▶ _INFORMATION SUPPLIED_
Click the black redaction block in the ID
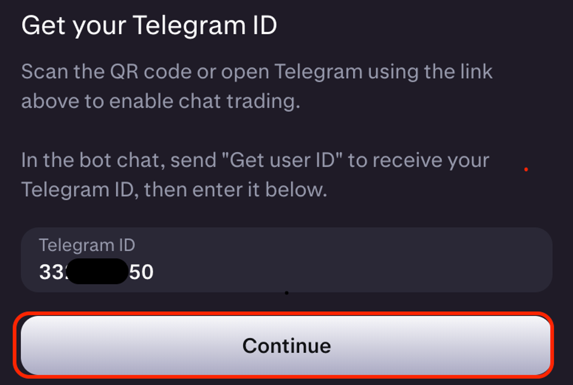 click(98, 271)
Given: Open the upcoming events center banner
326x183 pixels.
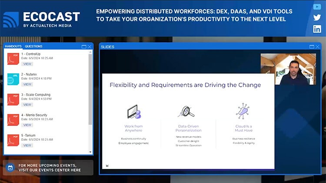Looking at the screenshot, I should point(48,168).
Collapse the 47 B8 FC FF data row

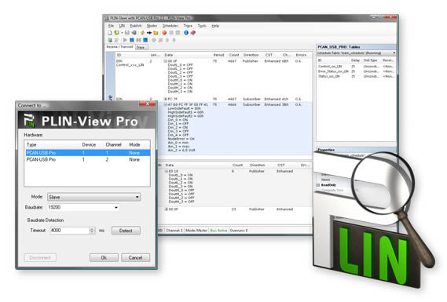(x=165, y=105)
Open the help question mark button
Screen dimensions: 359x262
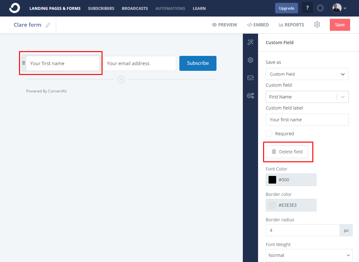click(307, 8)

▶ _EXERCISE BRIEF_
What you write must match, line for line, the lines from the one with "Collapse the 47 B8 FC FF data row" through the last line of the data above, minus the pictures.

▶ _TASK ANSWER_
Collapse the 47 B8 FC FF data row

(x=165, y=105)
Open the help question mark button
Screen dimensions: 359x262
click(307, 8)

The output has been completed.